Extracted data entries:
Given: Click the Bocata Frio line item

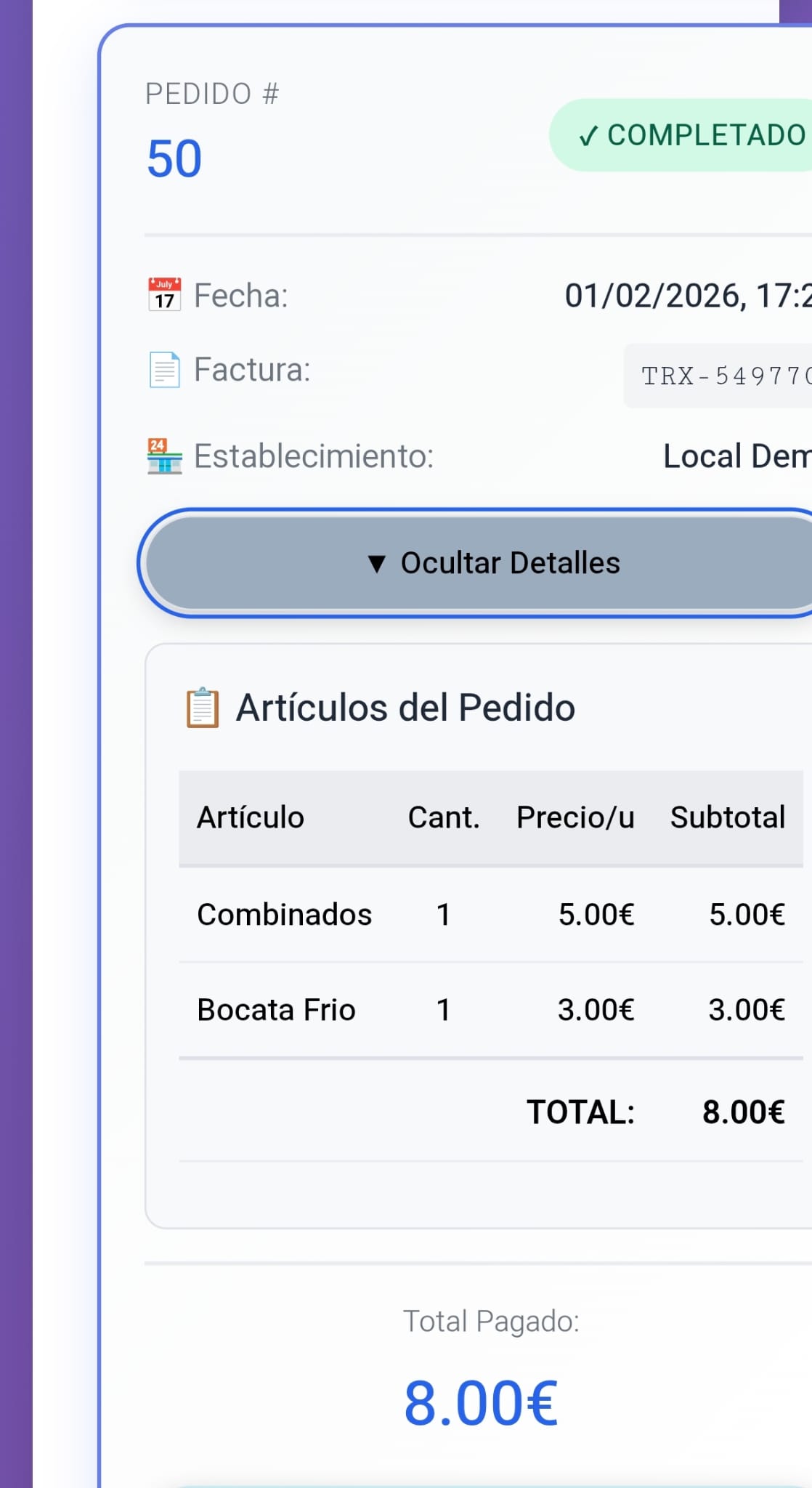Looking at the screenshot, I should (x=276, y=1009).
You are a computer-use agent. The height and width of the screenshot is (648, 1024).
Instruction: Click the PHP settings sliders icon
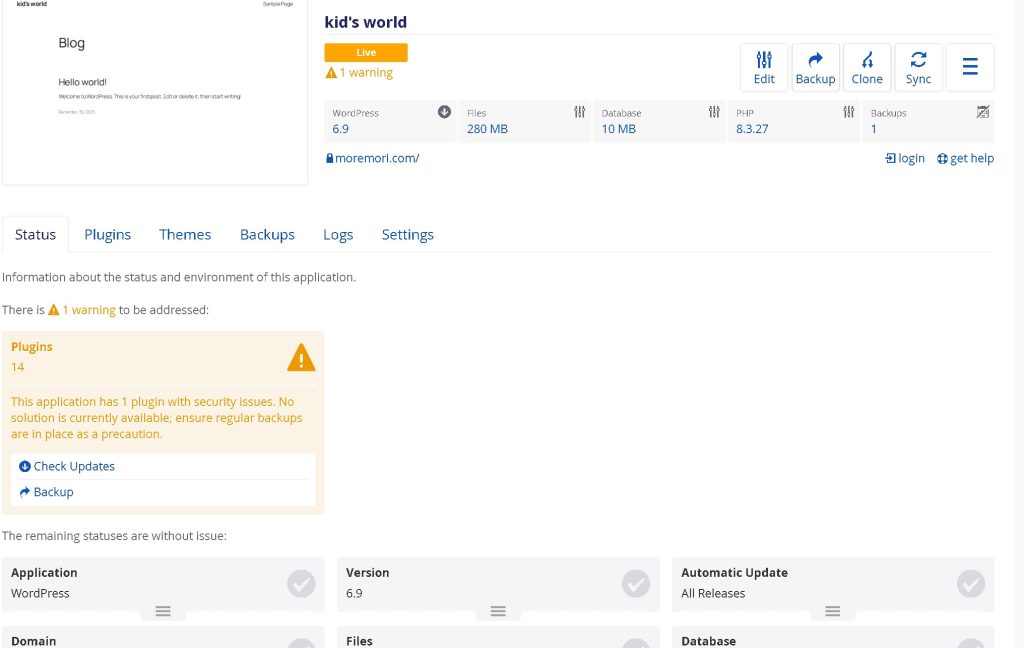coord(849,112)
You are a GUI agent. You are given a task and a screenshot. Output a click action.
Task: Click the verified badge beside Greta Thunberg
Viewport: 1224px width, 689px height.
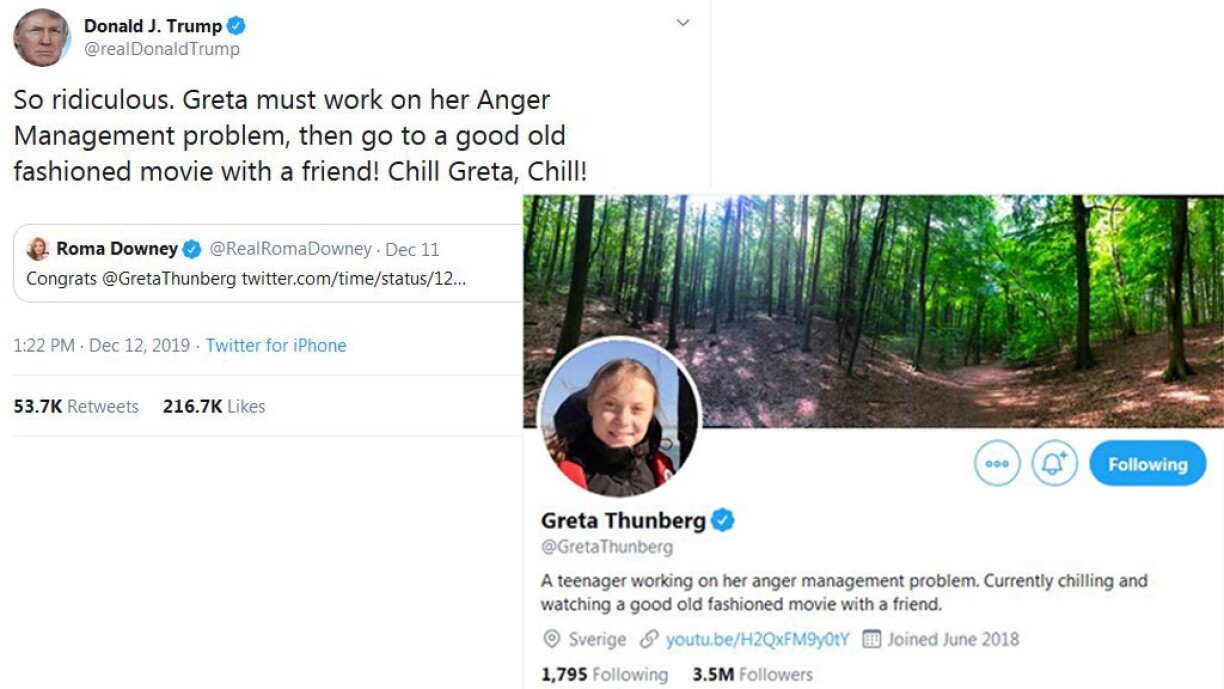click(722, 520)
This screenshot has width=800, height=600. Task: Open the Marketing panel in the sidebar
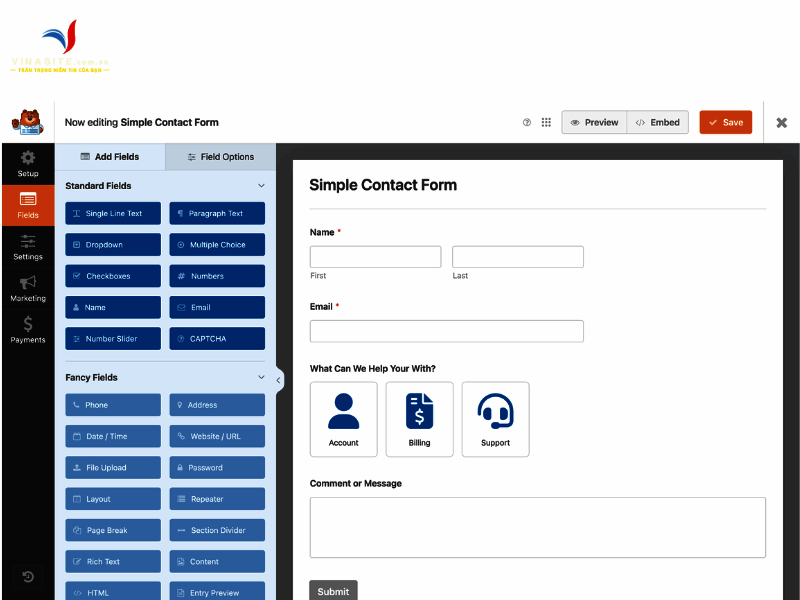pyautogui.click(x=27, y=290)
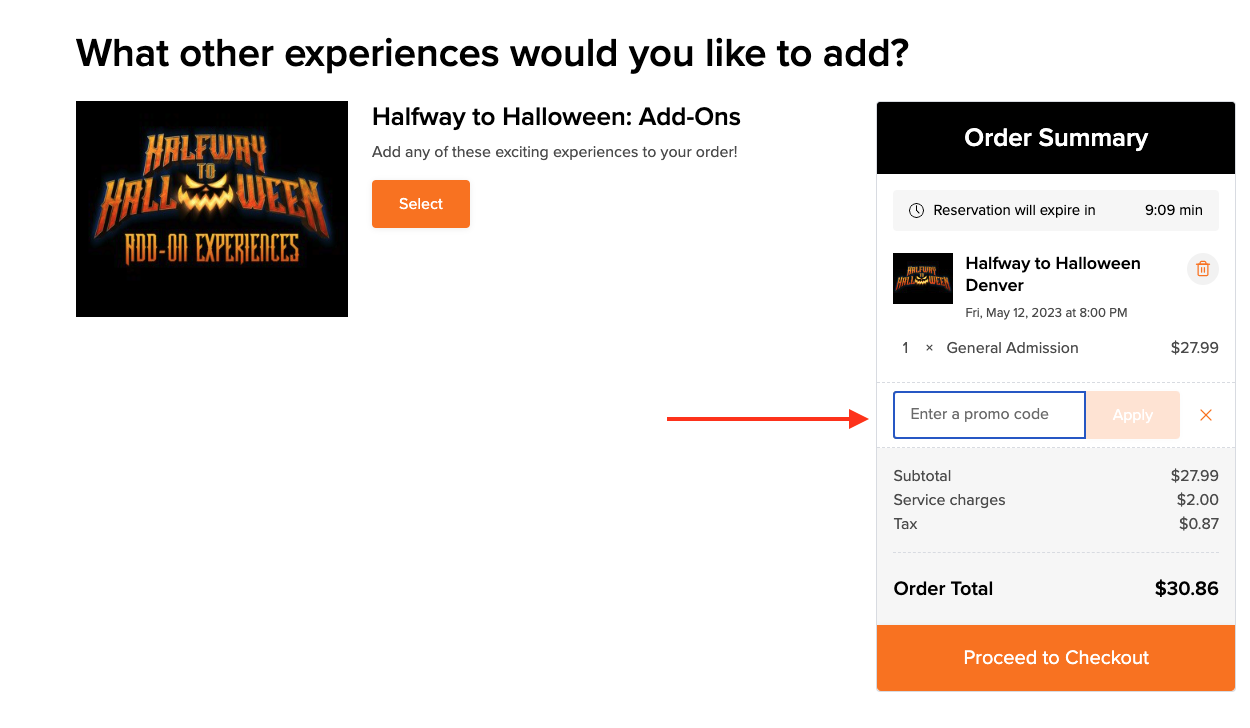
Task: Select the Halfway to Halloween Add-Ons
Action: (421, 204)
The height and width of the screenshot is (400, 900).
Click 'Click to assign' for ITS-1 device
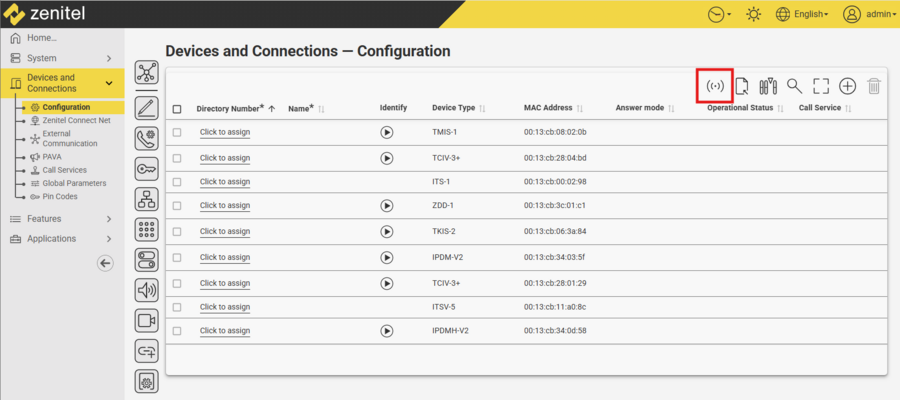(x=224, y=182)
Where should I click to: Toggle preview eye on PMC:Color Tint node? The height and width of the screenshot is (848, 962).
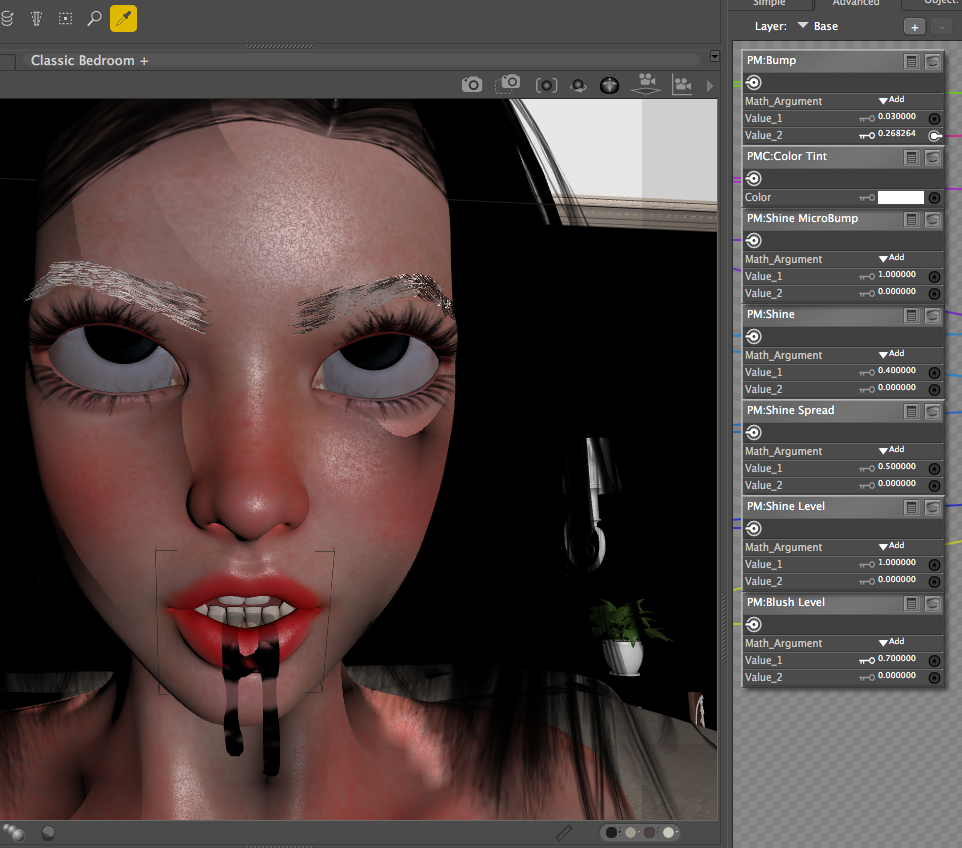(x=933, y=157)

> [TASK STATEMENT] Without including any picture, set down every line above exactly as it stands.

> [OUTPUT]
Given: Click the Bocata Frio line item

Looking at the screenshot, I should (x=276, y=1009).
You are a computer-use agent. The height and width of the screenshot is (648, 1024).
Instruction: Click the PHP settings sliders icon
coord(849,112)
You are a GUI agent. You are given a task and a screenshot. Output a click action.
Task: Click the verified badge beside Greta Thunberg
Viewport: 1224px width, 689px height.
click(722, 520)
This screenshot has width=800, height=600. Task: Open the Marketing panel in the sidebar
pyautogui.click(x=27, y=290)
Task: Select the Halfway to Halloween Add-Ons
Action: (421, 204)
The height and width of the screenshot is (400, 900).
Click 'Click to assign' for ITS-1 device
(x=224, y=182)
Where should I click to: Toggle preview eye on PMC:Color Tint node? The height and width of the screenshot is (848, 962).
(x=933, y=157)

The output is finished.